GP2 Code Standardization Policy of the Global Parkinson's Genetics Program Summary
Version October 2020
Overall, the Global Parkinson’s Genetics Program (GP2) aims to have a “no surprises” policy where analyses, projects, and manuscripts are coordinated and communicated in an open and transparent manner. GP2 wants the data and code to be used as widely and openly as possible, thus calling for a need to standardize the code across analysis teams. For all GP2 and external non-GP2 members who plan on conducting analyses on GP2 data, GP2 stresses the necessity of having clean, organized, and replicable code open to the scientific community. Code will follow the standardization guidelines, GP2 will be acknowledged, and code will be made available to the community via GitHub.

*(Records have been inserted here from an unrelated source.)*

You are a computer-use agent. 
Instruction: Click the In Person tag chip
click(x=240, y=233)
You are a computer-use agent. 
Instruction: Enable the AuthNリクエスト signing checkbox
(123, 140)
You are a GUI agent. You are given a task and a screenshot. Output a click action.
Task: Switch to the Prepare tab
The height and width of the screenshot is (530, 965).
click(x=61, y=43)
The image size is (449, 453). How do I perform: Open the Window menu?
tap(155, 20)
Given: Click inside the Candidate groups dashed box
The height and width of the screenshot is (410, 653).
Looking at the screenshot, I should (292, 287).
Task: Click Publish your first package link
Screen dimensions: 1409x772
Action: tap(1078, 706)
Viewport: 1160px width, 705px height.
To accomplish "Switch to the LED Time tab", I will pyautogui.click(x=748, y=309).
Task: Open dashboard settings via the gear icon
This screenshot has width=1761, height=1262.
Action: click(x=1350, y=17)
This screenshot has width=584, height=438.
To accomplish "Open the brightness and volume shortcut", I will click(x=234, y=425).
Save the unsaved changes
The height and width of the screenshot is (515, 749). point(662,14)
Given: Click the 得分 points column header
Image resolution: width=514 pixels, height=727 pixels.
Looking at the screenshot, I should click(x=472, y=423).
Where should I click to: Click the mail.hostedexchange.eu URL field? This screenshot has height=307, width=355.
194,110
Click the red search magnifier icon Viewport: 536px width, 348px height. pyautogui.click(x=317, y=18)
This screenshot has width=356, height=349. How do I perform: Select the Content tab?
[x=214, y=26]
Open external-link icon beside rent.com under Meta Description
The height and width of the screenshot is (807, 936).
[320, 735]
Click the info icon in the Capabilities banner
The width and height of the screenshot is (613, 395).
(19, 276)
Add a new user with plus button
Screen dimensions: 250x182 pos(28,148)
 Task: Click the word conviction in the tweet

The Global Parkinson’s Genetics Program (GP2) is an international effort aimed at generating significant insight into the genetic basis of Parkinson’s Disease (PD) and democratizing access to both results and data. GP2 is funded by the Aligning Science Across Parkinson’s initiative (ASAP, https://parkinsonsroadmap.org/) and it is part of this program’s strategic objectives to support collaboration, generate resources, and democratize data. Dissemination of GP2 code and data are major goals of GP2 and ASAP encourages the broad, rapid, and open publication of results.
The aim of this policy is to ensure that:
1. GP2 code and pipelines, from GP2 Consortium-led analyses, are disseminated fully, accurately, and promptly
2. GP2 code and pipelines, from GP2 Consortium-led analyses, are standardized, organized, and made publicly available on GitHub
Code standardization guidelines complement the GP2 publication policy. Please reference this document for GP2 consortium management of Unusual Situations.
The Code Standardization Policy outlines best practices for code standardization that are adopted by the GP2 Steering Committee and GP2-consortium led analyses complementing GP2-consortium led publications. External researchers using GP2 data are strongly encouraged to integrate these practices as well to ensure high calibre analyses and open science. Because of the field’s increasing inclination to use Python/Jupyter Notebooks instead of R, this document concentrates on Python. We acknowledge that many GP2 researchers may use R or other tools and continue to support organized, open, and replicable code in the GP2 community.
As broader motivation, please consider that while cleaning up code is tedious, this is how GP2 will be setting up their code, and you are encouraged to also follow these standards. If it is not clean/clear and can communicate effectively on its own, is it making the impact you really want? Clean code also means you spend less time downstream explaining and reexplaining analyses and concepts, it’s a win-win. Clean code enables replication and transparency. GP2 is committed to open science, collaboration through code transparency, and inclusivity.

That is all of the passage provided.